Gisha files Freedom of Information petition in light of COGAT’s refusal to respond to an application regarding the issuance of Israeli entry-permits in cases of security preclusions
On March 24, 2015, Gisha sent the Coordinator of Government Activities in the Territories (COGAT) an application under the Freedom of Information Act (Hebrew), requesting details about COGAT’s decision to approve or deny the entry of Palestinians to Israel, based on whether or not they are classified as having a security preclusion. In its application, Gisha asked for the number of residents whose permit application was denied due to a security preclusion and the number of residents whose application was approved despite the existence of a preclusion. The application focused on the discretion COGAT officials are expected to use while processing and reviewing applications, rather than the process by which a security preclusion is entered into the system.

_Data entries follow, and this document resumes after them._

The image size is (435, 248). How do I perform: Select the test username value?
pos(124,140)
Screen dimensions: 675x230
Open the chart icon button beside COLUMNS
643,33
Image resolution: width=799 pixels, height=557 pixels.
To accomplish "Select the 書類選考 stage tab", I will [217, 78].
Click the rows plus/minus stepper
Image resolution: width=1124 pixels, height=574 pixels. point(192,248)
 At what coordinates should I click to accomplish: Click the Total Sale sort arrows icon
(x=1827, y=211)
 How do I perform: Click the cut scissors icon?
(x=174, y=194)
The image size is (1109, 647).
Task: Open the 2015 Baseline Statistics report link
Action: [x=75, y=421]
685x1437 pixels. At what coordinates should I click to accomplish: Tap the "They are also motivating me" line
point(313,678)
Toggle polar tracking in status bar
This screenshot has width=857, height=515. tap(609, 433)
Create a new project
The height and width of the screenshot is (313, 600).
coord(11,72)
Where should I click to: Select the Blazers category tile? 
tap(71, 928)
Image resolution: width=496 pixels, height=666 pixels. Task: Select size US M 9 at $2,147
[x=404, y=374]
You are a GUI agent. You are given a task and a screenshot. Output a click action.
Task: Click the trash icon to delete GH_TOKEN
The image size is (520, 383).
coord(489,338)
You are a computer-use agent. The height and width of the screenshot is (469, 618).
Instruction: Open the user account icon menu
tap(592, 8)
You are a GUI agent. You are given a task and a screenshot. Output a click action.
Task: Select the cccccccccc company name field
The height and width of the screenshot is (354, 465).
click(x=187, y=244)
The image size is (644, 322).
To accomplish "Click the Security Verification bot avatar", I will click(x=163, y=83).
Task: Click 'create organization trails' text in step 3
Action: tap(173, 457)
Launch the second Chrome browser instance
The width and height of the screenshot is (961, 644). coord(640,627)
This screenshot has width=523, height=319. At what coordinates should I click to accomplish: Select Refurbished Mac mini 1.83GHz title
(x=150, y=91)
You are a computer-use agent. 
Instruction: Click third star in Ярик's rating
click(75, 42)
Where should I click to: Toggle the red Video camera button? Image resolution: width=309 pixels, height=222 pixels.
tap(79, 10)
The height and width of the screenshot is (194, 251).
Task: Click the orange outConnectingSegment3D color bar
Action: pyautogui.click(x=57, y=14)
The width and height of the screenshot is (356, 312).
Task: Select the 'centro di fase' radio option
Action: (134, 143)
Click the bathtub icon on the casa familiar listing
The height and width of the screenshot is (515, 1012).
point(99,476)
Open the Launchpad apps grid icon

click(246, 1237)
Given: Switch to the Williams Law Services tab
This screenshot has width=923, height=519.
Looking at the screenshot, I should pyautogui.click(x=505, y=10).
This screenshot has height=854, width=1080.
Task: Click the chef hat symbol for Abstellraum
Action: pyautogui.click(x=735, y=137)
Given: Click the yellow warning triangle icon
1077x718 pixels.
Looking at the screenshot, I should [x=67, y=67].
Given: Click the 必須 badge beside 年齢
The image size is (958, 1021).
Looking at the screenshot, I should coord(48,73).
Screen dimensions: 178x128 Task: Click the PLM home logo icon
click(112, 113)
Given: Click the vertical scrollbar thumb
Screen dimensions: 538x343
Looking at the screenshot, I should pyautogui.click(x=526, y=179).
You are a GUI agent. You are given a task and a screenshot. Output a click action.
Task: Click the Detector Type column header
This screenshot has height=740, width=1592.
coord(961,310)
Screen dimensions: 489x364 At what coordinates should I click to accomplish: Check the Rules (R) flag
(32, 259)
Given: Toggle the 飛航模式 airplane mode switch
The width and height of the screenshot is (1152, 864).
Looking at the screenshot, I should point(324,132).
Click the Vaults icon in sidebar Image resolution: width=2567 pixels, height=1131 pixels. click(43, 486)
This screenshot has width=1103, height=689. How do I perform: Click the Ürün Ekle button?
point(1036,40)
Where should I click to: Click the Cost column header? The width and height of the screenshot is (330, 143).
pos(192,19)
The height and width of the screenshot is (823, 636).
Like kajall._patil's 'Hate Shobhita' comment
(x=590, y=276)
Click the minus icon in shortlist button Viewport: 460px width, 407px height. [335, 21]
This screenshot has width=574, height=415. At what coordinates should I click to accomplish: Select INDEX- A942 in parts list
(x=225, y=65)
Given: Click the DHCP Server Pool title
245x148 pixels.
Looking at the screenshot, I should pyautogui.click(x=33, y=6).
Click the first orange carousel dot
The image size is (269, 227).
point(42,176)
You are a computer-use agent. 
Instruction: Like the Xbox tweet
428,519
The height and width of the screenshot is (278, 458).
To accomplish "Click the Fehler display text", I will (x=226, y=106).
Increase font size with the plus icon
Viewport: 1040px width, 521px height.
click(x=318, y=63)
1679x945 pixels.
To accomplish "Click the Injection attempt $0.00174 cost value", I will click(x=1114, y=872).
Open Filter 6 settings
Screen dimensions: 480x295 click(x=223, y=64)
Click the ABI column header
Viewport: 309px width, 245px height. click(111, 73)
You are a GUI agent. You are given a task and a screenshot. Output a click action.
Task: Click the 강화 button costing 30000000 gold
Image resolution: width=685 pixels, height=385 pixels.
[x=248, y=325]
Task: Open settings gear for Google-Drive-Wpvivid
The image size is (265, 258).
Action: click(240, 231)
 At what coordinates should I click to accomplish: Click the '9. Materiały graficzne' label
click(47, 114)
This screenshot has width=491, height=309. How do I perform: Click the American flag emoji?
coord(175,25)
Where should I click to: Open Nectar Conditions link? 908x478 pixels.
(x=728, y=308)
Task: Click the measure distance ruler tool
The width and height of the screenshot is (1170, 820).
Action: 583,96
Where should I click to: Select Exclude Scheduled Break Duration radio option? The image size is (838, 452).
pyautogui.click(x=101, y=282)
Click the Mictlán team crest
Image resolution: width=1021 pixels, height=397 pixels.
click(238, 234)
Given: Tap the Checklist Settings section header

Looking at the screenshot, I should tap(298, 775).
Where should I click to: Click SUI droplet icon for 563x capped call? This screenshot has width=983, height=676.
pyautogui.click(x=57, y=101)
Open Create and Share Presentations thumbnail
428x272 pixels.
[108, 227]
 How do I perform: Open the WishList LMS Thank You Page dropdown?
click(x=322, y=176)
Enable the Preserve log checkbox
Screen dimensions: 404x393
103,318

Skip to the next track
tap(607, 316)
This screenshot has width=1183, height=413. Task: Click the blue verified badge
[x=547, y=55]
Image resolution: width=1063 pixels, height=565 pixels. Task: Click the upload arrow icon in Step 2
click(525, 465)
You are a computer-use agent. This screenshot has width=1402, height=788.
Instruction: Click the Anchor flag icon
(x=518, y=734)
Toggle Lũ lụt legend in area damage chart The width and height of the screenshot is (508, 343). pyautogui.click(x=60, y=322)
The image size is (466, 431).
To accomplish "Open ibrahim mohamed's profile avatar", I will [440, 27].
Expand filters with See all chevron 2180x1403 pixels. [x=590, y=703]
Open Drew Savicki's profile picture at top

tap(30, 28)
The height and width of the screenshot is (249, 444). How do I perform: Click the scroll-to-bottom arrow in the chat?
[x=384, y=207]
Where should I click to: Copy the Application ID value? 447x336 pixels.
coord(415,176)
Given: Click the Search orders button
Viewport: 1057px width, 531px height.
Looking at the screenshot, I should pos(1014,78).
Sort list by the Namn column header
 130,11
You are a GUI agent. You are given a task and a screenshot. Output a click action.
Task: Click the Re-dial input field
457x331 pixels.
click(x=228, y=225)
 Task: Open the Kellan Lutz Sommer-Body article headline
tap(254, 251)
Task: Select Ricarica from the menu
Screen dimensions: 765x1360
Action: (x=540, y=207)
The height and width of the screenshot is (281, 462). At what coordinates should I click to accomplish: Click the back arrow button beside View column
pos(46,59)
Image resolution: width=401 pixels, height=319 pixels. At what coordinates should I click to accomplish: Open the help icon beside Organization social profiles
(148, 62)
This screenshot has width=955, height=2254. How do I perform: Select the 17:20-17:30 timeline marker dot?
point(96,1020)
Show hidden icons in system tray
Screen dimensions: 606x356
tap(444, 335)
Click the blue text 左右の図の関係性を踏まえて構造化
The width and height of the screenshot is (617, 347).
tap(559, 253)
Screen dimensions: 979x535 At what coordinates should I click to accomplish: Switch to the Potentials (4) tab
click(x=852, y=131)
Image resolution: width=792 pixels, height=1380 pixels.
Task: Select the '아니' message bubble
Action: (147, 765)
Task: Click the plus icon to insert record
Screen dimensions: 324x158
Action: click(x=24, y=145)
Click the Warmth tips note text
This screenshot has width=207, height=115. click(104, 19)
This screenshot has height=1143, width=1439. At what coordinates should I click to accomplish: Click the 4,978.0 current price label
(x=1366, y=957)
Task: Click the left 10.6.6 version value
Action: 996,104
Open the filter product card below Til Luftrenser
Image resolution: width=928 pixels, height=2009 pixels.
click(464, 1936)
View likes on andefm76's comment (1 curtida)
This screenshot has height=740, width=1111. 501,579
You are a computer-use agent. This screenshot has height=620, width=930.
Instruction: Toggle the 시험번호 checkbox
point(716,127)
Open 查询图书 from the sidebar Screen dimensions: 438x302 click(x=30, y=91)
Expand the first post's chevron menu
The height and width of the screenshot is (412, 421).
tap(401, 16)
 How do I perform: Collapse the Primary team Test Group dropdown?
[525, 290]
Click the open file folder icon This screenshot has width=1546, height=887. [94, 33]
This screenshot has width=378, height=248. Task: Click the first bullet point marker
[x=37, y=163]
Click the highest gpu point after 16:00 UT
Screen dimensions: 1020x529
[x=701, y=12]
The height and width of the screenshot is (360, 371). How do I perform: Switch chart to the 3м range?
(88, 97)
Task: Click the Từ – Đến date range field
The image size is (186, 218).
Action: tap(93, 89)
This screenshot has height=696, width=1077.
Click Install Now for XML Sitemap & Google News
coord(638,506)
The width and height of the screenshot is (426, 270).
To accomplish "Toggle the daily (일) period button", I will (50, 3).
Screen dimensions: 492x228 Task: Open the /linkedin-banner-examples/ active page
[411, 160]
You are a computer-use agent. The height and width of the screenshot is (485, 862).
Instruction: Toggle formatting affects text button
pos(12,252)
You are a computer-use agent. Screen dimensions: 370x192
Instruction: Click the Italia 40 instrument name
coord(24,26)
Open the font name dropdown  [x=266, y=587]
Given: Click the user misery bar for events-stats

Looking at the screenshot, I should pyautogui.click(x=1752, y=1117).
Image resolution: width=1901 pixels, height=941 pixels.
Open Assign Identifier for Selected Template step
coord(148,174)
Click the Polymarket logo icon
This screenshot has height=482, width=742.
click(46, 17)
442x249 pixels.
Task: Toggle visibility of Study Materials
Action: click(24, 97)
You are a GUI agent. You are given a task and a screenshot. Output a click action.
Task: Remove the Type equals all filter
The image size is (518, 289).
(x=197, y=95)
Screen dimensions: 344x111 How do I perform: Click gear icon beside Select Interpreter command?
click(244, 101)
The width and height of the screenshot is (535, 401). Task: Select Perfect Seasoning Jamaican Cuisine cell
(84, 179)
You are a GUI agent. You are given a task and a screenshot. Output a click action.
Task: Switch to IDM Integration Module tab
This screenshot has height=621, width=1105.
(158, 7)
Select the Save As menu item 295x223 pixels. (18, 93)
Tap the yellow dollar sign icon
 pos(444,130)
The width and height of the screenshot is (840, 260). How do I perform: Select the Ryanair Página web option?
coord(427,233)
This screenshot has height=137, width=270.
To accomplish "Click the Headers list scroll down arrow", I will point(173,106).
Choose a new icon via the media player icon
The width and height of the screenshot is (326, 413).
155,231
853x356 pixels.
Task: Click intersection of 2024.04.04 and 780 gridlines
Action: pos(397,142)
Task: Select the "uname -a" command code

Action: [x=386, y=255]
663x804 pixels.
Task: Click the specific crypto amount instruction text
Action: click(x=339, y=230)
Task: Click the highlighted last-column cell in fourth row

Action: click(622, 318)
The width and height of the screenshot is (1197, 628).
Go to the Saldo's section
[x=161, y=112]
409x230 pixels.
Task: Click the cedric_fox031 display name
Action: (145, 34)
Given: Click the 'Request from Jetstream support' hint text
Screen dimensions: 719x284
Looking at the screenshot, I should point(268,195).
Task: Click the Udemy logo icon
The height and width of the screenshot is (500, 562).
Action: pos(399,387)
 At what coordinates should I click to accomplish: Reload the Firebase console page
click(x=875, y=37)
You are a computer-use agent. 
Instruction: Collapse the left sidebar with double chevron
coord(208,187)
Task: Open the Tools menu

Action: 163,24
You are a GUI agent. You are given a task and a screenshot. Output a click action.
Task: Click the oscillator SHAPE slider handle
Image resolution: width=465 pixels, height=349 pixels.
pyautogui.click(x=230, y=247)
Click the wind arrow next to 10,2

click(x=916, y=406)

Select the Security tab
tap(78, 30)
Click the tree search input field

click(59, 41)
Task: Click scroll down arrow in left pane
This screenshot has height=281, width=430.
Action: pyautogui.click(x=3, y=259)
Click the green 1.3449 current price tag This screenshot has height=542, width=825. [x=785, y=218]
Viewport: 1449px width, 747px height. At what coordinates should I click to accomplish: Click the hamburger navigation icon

On August 13, 2015 (Hebrew), more than 120 days after the Freedom of Information application was filed, COGAT’s Freedom of Information Officer responded that divulging the information could “harm national security, public safety or the safety of an individual”, and that therefore, in keeping with Section 9(a)(a) of the Freedom of Information Act, the application was denied. The officer added that “this position is taken in view of the opinion of security officials whereby the requested information cannot be provided for security reasons, including concerns regarding exposure of operational methods and techniques used by the Israel Security Agency” (ISA). The information sought, however, is not at the hands of the ISA, nor is it under its responsibility – it is the responsibility of the COGAT – the agency that decides on applications made by Palestinians.
Given this refusal, on October 25, 2015, Gisha filed a petition under the Freedom of Information Act (Hebrew) with the Tel Aviv District Court sitting as the Court for Administrative Affairs. The court was asked to order COGAT to deliver the information in full, as the contention that disclosing it could expose ISA operations was baseless. Gisha stressed that the information is at the hands of the COGAT and that it relates to the manner in which COGAT uses its discretion in order to decide whether or not to issue Palestinians entry permits, rather than issues related to the work of the ISA.